# START OF Provided material

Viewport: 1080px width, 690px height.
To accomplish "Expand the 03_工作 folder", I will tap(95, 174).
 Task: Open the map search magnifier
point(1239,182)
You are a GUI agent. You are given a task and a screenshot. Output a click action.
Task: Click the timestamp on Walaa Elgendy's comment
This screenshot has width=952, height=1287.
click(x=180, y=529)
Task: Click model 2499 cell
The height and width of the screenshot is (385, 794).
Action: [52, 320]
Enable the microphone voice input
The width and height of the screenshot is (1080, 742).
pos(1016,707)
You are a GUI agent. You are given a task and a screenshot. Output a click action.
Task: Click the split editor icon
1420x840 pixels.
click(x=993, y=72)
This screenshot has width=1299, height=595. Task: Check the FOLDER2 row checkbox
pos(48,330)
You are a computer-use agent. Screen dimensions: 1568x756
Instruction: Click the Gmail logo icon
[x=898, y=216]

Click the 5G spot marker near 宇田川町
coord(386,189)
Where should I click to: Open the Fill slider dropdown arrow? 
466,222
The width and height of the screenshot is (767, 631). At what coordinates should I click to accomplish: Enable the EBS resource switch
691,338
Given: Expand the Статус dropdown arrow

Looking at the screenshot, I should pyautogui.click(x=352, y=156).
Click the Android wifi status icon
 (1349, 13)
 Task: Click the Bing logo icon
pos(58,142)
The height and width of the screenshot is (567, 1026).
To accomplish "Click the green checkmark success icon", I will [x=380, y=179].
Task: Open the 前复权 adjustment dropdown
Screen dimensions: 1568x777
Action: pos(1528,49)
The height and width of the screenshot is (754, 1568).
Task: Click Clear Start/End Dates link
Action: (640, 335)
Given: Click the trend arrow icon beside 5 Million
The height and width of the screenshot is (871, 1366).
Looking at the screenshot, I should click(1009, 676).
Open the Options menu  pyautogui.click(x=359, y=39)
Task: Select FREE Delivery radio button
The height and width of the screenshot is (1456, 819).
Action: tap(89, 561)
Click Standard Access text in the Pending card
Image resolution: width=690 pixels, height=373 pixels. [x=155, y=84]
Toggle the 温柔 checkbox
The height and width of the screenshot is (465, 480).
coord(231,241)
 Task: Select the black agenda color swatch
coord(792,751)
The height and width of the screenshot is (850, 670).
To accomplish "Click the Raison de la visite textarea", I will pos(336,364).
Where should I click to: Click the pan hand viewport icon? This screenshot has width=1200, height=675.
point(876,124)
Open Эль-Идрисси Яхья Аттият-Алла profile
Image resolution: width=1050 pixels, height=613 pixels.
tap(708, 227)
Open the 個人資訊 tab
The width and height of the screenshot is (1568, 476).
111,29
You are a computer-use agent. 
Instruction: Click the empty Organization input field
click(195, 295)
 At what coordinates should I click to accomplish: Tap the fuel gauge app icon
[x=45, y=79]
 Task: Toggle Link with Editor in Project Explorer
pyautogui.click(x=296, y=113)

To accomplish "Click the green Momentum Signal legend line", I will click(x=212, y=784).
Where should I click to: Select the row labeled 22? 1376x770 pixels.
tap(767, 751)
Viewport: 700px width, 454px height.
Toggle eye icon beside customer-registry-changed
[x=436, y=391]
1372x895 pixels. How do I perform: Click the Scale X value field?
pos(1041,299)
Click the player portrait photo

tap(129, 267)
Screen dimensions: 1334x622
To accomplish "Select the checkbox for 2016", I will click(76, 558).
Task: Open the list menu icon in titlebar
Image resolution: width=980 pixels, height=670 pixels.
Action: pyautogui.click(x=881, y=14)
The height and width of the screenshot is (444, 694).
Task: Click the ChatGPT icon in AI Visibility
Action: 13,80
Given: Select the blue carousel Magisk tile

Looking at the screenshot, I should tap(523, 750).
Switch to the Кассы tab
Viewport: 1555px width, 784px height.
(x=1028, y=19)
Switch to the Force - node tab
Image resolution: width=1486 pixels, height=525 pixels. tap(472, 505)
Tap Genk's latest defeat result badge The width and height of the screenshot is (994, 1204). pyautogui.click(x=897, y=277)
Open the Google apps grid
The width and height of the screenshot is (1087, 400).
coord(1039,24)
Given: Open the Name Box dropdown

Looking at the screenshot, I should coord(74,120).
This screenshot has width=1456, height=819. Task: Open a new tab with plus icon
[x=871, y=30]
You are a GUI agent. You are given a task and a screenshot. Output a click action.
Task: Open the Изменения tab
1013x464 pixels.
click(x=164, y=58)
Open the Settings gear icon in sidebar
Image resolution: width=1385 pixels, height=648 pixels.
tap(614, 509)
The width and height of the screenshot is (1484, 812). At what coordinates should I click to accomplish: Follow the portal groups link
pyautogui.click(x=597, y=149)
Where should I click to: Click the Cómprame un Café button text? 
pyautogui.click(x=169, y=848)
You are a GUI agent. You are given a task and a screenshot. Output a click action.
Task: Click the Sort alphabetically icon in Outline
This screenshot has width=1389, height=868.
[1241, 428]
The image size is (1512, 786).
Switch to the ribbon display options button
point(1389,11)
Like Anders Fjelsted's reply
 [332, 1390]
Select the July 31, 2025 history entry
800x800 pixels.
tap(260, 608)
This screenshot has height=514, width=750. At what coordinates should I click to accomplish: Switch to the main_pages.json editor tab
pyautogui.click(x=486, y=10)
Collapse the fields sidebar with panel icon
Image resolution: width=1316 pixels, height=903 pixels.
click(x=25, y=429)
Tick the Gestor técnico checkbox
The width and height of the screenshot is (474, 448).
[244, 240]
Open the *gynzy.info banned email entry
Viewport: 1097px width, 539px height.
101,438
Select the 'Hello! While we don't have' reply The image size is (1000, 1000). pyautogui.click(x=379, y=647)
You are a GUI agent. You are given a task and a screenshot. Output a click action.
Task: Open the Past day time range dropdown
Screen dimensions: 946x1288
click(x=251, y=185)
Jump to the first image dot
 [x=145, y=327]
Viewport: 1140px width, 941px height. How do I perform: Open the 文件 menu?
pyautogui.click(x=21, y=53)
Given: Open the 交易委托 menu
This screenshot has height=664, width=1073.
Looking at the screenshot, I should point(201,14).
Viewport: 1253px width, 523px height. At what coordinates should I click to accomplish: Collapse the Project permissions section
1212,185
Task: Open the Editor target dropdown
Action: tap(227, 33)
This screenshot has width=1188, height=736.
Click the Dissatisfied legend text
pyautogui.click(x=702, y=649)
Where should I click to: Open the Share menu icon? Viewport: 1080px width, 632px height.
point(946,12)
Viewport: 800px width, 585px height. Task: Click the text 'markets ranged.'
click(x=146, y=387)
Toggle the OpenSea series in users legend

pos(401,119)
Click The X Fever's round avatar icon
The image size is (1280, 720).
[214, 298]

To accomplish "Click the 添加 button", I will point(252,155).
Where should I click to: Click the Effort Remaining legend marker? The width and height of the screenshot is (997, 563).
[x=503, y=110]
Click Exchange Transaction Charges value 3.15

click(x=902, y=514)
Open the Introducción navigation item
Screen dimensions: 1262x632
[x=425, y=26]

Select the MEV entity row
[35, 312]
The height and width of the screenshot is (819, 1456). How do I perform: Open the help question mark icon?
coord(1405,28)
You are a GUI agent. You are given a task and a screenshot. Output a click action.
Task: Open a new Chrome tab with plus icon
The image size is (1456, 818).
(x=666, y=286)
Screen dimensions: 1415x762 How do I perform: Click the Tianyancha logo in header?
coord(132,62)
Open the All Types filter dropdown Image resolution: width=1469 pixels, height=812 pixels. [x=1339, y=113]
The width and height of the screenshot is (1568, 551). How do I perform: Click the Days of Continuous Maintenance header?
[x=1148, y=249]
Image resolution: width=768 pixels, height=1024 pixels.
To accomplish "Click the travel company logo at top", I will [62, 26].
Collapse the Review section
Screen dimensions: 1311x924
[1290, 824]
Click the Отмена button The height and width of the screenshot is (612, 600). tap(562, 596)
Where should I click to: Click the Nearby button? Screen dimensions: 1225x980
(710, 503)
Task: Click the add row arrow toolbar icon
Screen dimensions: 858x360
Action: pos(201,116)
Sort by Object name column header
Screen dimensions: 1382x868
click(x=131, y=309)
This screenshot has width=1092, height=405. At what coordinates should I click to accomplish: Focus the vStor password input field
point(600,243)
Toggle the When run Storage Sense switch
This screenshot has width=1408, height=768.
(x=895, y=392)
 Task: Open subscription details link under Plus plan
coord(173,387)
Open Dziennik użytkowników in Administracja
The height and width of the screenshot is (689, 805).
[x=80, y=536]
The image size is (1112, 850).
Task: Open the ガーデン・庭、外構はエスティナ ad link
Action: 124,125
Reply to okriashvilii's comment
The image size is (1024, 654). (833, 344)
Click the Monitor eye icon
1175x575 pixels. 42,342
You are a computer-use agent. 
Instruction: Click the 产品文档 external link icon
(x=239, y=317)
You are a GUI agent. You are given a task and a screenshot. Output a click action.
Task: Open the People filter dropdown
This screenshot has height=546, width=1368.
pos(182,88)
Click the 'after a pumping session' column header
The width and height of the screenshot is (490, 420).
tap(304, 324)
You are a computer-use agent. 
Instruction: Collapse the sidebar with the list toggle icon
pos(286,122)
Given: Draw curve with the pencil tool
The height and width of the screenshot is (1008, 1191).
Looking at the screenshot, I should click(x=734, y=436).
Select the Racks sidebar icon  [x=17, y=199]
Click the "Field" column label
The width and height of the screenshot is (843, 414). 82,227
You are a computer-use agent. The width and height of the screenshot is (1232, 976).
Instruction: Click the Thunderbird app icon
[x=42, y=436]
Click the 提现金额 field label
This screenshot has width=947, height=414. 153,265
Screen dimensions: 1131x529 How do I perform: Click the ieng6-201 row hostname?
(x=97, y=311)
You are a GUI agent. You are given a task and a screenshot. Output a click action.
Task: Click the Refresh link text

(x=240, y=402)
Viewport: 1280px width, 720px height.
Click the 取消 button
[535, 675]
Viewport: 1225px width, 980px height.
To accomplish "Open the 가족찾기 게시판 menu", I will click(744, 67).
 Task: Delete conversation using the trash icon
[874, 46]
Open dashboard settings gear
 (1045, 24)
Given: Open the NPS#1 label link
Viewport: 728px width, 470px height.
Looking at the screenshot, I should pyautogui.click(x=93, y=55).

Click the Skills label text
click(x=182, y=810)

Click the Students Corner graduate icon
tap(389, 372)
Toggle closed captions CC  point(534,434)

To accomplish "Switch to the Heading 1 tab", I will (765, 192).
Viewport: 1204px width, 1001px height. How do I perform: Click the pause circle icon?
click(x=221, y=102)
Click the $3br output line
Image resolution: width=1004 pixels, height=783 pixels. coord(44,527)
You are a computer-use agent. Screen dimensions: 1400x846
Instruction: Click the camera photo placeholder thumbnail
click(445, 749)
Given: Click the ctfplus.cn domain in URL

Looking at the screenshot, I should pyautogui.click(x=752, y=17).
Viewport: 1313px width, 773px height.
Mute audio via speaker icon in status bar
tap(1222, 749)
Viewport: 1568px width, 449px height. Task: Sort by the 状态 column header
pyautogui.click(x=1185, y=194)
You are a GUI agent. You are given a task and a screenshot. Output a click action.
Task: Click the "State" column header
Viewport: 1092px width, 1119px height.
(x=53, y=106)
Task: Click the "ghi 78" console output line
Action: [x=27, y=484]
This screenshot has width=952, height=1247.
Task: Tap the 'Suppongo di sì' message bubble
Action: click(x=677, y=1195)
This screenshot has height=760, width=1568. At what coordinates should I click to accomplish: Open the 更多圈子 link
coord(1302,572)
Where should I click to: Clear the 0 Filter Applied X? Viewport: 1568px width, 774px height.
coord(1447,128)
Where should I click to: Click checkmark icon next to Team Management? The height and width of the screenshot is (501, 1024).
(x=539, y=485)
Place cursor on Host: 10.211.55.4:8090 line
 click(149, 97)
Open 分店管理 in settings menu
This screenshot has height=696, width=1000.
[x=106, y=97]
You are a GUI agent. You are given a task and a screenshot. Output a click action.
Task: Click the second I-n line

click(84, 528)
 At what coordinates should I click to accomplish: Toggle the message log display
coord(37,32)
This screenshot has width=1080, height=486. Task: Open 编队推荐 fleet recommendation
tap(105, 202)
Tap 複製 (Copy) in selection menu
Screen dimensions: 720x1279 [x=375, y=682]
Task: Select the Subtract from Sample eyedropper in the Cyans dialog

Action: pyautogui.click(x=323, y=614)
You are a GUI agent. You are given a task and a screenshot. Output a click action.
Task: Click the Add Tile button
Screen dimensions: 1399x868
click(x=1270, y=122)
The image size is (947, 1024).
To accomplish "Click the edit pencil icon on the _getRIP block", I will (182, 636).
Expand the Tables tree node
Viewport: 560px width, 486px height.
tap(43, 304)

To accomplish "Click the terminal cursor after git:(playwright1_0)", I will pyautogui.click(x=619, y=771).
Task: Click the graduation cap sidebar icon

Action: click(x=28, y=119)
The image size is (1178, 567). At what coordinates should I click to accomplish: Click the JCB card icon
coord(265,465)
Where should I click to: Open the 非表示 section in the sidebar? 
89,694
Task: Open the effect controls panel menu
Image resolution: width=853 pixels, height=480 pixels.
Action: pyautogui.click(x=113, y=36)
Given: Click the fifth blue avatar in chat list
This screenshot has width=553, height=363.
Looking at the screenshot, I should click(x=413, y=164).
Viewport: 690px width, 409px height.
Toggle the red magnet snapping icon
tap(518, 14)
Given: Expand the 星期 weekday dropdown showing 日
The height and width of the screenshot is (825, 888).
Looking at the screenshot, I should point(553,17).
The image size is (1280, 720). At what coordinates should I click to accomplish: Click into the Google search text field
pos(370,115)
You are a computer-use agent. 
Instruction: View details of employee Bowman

# END OF Provided material

### What the task asks
Reproduce the listing from its first line through the line holding "coord(386,189)", inclusive, with nothing changed.

### Right answer
Viewport: 1080px width, 690px height.
To accomplish "Expand the 03_工作 folder", I will tap(95, 174).
 Task: Open the map search magnifier
point(1239,182)
You are a GUI agent. You are given a task and a screenshot. Output a click action.
Task: Click the timestamp on Walaa Elgendy's comment
This screenshot has width=952, height=1287.
click(x=180, y=529)
Task: Click model 2499 cell
The height and width of the screenshot is (385, 794).
Action: [52, 320]
Enable the microphone voice input
The width and height of the screenshot is (1080, 742).
pos(1016,707)
You are a GUI agent. You are given a task and a screenshot. Output a click action.
Task: Click the split editor icon
1420x840 pixels.
click(x=993, y=72)
This screenshot has width=1299, height=595. Task: Check the FOLDER2 row checkbox
pos(48,330)
You are a computer-use agent. Screen dimensions: 1568x756
Instruction: Click the Gmail logo icon
[x=898, y=216]

Click the 5G spot marker near 宇田川町
coord(386,189)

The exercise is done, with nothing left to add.